Rien ne saurait justifier qu'en raison du voile intégral, une femme, en France, essuie des crachats ou des regards de haine.

Qu'on déteste les burqas visibles, OK (et je me range plutôt dans cette catégorie).

Mais ce n'est pas une raison pour opposer aux burqas visibles les burqas invisibles, les "burqas de l'âme" qui voilent toute bienveillance et expriment le rejet primaire de l'autre.

Aucune femme ne mérite un crachat pour sa tenue, quelle qu'elle soit!


J'ignore si la République française décidera, ou non, d'une loi au sujet du voile intégral.

Si elle n'a pas plus urgent que de céder à cette tentation légiférante, au risque de sur-dimensionner un problème réel, mais très marginal en France, et de susciter l'inquiétude de nombre de démocraties (légiférer sur les tenues vestimentaires portées dans la rue, ce n'est pas rien!), je suggère ceci: qu'à aucun prix, la loi à venir ne conduise à stigmatiser une population, en particulier des femmes, nourrissant l'intolérance ordinaire.

Si loi il devait il y avoir, qu'elle porte sur des critères d'impératif de reconnaissance dans l'espace public, pour les hommes et les femmes (sans cibler ces dernières). Et qu'on ne mentionne surtout pas la soi-disant "burqa"! Car bien que ce terme n'ait pas grand chose à voir avec la réalité de l'immense majorité de l'islam, dans l'esprit des gens, elle renvoie... aux musulmans, nourrissant les amalgames et les surenchères.

La bête immonde de l'intolérance et du mépris de l'autre est déjà éveillée, et elle fait honte aux valeurs de la France.

N'en rajoutons pas.

Commentaires

  • Merci de cette analyse qui sort des stigmatisations, pour s'intéresser aux personnes et à leur respect, sans camper sur une position de principe inhumaine.

  • Je relève dans l'éditorial des "Dernières Nouvelles d'Alsace" http://www.dna.fr/edito/20100127_DNA001662.html l'extrait suivant : "De nouvelles convenances s'imposent à la faveur de glissements progressifs visant à ériger en normes quotidiennes des comportements importés d'Arabie saoudite. Ce sont ces glissements que les intégristes tentent d'imposer en France : en brandissant habilement le niqab (alors qu'à ce jour cet habit ne concerne que quelques centaines de femmes), ils banalisent le hidjab (voile cachant les cheveux), qui passait naguère pour un signe religieux ostentatoire et devient aujourd'hui une aimable variante exotique de la mode féminine."

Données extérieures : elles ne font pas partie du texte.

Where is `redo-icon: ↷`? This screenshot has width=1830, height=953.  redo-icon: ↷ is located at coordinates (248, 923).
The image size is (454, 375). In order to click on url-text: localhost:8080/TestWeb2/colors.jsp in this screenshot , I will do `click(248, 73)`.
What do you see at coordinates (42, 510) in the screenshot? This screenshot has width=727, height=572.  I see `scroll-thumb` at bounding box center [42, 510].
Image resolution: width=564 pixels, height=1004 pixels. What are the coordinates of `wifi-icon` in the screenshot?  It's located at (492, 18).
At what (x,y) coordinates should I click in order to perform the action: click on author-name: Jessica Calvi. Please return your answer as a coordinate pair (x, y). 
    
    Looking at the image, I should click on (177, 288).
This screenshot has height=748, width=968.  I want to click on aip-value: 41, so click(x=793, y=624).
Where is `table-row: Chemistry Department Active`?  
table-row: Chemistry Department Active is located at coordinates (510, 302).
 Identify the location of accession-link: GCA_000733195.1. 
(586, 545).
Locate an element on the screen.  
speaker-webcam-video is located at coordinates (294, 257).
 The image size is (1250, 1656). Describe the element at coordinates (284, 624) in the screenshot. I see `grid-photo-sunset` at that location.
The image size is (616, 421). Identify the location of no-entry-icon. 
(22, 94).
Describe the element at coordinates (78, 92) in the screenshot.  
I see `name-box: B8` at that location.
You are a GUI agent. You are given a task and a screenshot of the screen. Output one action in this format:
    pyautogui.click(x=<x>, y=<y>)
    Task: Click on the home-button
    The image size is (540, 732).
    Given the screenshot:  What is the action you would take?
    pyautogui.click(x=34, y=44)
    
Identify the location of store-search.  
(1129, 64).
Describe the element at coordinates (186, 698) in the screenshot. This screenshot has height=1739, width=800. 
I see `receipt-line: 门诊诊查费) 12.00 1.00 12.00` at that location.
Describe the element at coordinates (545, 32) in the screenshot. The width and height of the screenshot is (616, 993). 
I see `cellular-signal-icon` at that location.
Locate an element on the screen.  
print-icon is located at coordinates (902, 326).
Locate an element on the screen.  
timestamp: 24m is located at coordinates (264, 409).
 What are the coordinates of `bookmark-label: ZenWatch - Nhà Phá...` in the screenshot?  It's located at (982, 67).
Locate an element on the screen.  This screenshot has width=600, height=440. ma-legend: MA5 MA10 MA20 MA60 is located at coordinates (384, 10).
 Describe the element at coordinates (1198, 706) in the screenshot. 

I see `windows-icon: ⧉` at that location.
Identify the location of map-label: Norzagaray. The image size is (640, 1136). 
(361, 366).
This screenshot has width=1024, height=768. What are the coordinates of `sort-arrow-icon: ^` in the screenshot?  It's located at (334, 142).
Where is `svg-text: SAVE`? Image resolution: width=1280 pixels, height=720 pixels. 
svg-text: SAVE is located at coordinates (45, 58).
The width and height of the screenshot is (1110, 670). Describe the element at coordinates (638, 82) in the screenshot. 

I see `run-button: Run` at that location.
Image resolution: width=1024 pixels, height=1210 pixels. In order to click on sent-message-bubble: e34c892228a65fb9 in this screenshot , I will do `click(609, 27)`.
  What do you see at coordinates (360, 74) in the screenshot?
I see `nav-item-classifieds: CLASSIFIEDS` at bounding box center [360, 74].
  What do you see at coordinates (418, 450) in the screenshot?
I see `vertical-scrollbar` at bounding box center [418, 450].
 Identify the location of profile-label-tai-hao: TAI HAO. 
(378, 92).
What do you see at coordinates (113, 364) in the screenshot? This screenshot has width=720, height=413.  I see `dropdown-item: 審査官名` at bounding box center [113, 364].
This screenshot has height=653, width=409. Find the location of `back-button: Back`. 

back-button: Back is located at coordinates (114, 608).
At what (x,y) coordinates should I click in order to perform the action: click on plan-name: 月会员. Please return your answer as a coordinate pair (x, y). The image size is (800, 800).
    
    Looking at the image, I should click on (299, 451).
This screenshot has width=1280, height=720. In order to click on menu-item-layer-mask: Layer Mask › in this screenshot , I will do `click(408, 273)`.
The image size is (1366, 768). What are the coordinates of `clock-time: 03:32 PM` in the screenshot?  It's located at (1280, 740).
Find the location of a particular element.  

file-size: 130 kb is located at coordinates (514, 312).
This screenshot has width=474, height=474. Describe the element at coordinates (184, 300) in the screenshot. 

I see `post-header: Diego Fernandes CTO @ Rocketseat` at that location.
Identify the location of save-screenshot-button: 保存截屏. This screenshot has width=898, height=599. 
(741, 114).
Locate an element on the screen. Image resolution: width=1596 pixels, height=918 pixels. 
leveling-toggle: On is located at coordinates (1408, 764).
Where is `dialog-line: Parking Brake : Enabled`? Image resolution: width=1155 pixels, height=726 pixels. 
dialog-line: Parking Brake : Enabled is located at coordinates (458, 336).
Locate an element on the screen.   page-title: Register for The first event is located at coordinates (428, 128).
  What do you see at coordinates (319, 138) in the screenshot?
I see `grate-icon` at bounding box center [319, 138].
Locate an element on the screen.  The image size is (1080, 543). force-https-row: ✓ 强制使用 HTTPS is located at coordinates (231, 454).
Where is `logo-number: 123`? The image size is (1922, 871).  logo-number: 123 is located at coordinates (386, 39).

    Et c'est bien ce qui m'inquiète.

    Par ailleurs, j'ai récemment fait la connaissance d'une musulmane sympathique par ailleurs, mais qui a refusé poliment de me serrer la main, alors qu'elle a serré celle de mon épouse. Elle portait le hidjab (on ne voyait que l'ovale du visage).
    Le couple passe pour être bien intégré. J'ai parfois du mal à comprendre ce que l'on appelle "intégration"...

  • Merci pour cet article.
    Nos réactions sont parfois étranges. L'autre jour, à Brest, j'ai croisé une femme qui avait un voile (pas une burka) qui ne permet qu'à grand-peine de voir ses yeux. Je n'avais jamais vu en "vrai" un tel habit (seulement au travers des images médiatiques).
    Honnêtement, je me suis senti agressé, insécurisé par ce voile là, qui m'était inconnu. J'ai l'habitude des voiles qui couvrent les cheveux, des voiles qui cachent une partie du visage, mais là c'était trop pour mon petit coeur.

    L'ayant dépassé, je me suis demandé - au final - ce qui a provoqué cette réaction violente en moi.
    Ce voile, ce n'est pas une arme. Il ne m'a pas mis en danger. Il n'a pas ébranlé mes convictions profondes. Qui est en danger, finalement, avec ce voile? Vous le dites très bien : c'est la personne qui le porte. Danger d'être coupée des autres, danger de se voir insulter, maltraiter, etc.

    Nous avons besoin de plus de voix pour dire que tous ont besoin de nos regards bienveillants (et pas forcément compatissants ou "charitables", mais bel et bien bienveillants, que nous arrivions à considérer l'autre comme un humain, ce ne serait déjà pas si mal).